Use certificate pairs to enable Microsoft Active Directory (AD) LDAPS communications.

Note: These procedures were designed and tested using Windows 2003 R2 Standard Edition and work with all versions of Windows 2003.

Secure LDAP (LDAPS) communication is similar to SSL (HTTPS) communication in that both encrypt the data between servers and clients. To accomplish this, the server and clients share common information by using certificate pairs. The server holds the private key certificate and the clients hold the public key certificate. These certificates are required to enable Microsoft Active Directory (AD) LDAPS communications.

To configure LDAPS for Active Directory you must:

  • Ensure that the Active Directory domain is set up and that the instance is able to connect to the Active Directory server through the firewall.
  • Verify that there is a Certificate Authority (CA) that can issue a certificate for the domain controller (DC).

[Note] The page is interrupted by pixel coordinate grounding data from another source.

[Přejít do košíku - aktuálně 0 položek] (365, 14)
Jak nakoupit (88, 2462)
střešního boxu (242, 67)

If you don't already have a CA infrastructure there are two options.
    • Setup a stand-alone CA to issue the certificate
    • Request a third party certificate
  • If you already have a CA in place, you can generate a certificate from an internal CA.

All certificates have a defined expiration date which can be viewed in the certificate properties. If the certificate expires, all LDAPS traffic fails, and your users can no longer log into the instance. To resolve this, a new certificate must be issued and installed on your instance.

The default expiration for Microsoft CA certificates is one year. External CA certificates are usually purchased in one year increments. Note when your certificate expires, or use the application's Expiration Notification function (located in System LDAP > Certificates). Ensure that you have a new certificate ready before the old one expires. This gives you time to install and test the new certificate before the old one expires.